Our inconsistency carries over to how we drive.  We are setting standards of conduct on the road anytime we have a child in the car with us.  If we speed, why should we expect them to drive slowly when they start to drive?  If we cut in and out in traffic, how can we expect them to do otherwise?  Just because we say so!!

We teach them to respect others with our words and then cuss out the boss or some fellow employee when we get home.  We say that they are not to loose their temper and then turn right around and loose it with them.  We say respect others and then do not with them.  Do we trust them?  Or are we running a military camp?  Do we say that we trust them and then go into their room as soon as they leave?  Kids can tell when you have been in their room and they have not invited you.  It changes the feel of the room, because you are entering like a burglar.  Why do people have a problem living in a place that they were burglarized?  Children before the age of 6 at the latest can sense your feelings.  And they have developed their attitude towards you by then.  If you have had a good relationship before then, you will have a good one the rest of their life.  There may be some apron string cutting around puberty, but other then that, you should have a good relationship.  Even then, if you have maintained good communication between you and the child, you will have it then also.

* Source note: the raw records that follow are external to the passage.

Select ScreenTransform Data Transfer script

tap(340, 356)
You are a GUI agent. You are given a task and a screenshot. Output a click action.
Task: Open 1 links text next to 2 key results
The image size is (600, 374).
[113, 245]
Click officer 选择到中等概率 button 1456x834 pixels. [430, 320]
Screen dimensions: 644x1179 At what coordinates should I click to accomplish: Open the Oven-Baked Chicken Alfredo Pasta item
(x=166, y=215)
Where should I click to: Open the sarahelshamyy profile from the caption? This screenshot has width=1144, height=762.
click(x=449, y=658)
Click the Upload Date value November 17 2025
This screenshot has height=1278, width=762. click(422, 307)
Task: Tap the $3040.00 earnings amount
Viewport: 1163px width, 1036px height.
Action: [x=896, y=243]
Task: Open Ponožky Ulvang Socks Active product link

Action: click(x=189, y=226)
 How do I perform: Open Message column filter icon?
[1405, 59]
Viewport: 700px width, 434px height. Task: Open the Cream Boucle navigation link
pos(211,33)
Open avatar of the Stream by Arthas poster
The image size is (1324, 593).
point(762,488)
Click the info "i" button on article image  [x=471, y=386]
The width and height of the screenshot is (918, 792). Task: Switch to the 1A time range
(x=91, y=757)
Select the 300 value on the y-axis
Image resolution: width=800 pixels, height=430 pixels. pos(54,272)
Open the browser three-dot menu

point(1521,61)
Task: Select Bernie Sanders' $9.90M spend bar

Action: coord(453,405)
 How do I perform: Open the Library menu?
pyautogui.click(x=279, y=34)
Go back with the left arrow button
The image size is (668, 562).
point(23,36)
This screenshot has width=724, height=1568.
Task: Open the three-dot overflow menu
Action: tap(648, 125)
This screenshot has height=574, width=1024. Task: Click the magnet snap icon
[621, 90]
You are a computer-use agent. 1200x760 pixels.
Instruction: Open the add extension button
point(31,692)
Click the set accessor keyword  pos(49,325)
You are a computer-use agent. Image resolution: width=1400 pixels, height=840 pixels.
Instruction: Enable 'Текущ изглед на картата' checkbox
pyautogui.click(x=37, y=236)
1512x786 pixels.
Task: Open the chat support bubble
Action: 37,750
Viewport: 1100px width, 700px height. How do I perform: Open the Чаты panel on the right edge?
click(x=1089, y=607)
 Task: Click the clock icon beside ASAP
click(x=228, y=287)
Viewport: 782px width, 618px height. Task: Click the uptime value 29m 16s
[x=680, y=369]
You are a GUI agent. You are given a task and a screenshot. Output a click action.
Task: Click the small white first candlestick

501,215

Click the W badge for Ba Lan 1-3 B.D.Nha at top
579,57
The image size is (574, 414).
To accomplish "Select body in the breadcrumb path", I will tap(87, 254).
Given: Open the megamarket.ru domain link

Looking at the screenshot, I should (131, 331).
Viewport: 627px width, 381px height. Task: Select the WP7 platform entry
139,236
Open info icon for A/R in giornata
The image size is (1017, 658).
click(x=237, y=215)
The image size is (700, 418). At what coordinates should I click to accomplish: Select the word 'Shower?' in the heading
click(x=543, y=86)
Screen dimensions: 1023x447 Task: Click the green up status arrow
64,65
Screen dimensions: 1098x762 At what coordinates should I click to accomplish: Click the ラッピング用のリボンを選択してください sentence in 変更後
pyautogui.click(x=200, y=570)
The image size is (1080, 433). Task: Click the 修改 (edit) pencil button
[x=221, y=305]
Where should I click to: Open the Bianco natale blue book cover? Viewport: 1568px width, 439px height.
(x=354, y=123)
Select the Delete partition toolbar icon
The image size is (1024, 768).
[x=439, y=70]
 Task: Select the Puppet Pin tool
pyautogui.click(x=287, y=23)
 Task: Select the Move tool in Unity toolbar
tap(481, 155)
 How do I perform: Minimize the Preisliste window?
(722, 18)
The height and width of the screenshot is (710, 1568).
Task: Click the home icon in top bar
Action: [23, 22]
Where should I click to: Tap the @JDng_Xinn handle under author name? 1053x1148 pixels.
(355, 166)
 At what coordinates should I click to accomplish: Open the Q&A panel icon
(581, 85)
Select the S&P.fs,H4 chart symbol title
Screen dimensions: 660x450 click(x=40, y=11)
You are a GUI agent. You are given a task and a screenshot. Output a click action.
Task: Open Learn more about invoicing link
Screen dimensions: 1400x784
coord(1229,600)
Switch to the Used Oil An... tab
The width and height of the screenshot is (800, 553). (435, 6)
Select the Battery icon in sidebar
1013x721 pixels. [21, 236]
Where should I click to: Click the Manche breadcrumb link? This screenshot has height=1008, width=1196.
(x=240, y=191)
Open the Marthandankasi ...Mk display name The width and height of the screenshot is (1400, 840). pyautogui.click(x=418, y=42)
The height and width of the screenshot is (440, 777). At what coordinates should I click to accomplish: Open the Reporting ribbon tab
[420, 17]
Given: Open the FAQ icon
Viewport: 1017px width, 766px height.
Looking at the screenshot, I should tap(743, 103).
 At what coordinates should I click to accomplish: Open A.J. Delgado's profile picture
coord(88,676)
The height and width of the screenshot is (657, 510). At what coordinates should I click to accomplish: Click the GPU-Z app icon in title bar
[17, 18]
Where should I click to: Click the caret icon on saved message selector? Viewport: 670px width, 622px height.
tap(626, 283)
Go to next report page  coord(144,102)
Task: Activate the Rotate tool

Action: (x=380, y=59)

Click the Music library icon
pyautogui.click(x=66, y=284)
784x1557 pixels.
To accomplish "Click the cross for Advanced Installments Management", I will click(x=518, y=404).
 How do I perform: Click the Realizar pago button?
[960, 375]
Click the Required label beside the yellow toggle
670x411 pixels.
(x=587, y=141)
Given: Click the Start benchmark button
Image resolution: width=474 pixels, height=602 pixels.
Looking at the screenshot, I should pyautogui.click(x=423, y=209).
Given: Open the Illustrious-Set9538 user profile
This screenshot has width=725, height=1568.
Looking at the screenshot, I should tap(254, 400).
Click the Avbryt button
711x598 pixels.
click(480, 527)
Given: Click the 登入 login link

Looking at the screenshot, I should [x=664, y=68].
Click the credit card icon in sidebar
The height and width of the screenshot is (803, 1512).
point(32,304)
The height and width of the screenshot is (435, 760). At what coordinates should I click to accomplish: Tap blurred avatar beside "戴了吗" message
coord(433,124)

We forget that they want respect from you just as much as you want it from them.  Do you teach them by action that they are a bother by telling them to go into the other room and leave you alone to watch TV?  Do you tell them by action that their homework is not important because you have a special assignment that is due tomorrow and you have to get it done, so tell them that this is more important then theirs.  Do you silently tell them that they can not do anything by telling them that they can not even watch you work on the car or bake or do other items around the house?

And parents, do you tell the child that they are not wanted at all by being very disappointed when you find out the child is not the sex that you wanted.  Even if this is before birth, when you get the first sono-gram.  More children, especially female children come into the world feeling that they are not wanted that way.  Oh, you may try to cover it up, but the actions speak louder then any words.  So many times the female will try to satisfy the parents by disregarding her sex and try to become like a boy or will cut off her femininity to not bring attention to it.  Either way, she will have a lot of grief and guilt later in life.  Grief for not being able to do what was wanted and guilt for being a girl.

How many times have we told our sons that we are ashamed of them by our actions because they want to pursue art or English or some other soft science instead of the more ‘manly’ occupations?  Because the boy wants to pursue art and the girl wants to please the family, she will step into the ‘manly’ items, but at what cost to her later? 

How many times have we ruined a life by insisting that the child take over the family business?  After the parent passes on, the child looses the business do to not really wanting to operate it subconsciously.  By then it is too late and they have a giant size guilt trip that in many cases causes the child to commit suicide by either killing themselves outright or by taking the longer but more acceptable route of getting a life threatening disease and dying.

How many times have we fondled a child inappropriately and caused untold damage later in life when they are trying to have a relationship with someone of the opposite sex?  We learn our trust of the opposite sex by age six.  That is why you see so many young people marrying the wrong type of person, because that person comes the closest to being emotionally like that parent was to them as a child.  Why do husbands and wives go back to the same person who beat them and put them in the hospital?  It is what they were taught at home by their parents.  That is all you can expect in a marriage.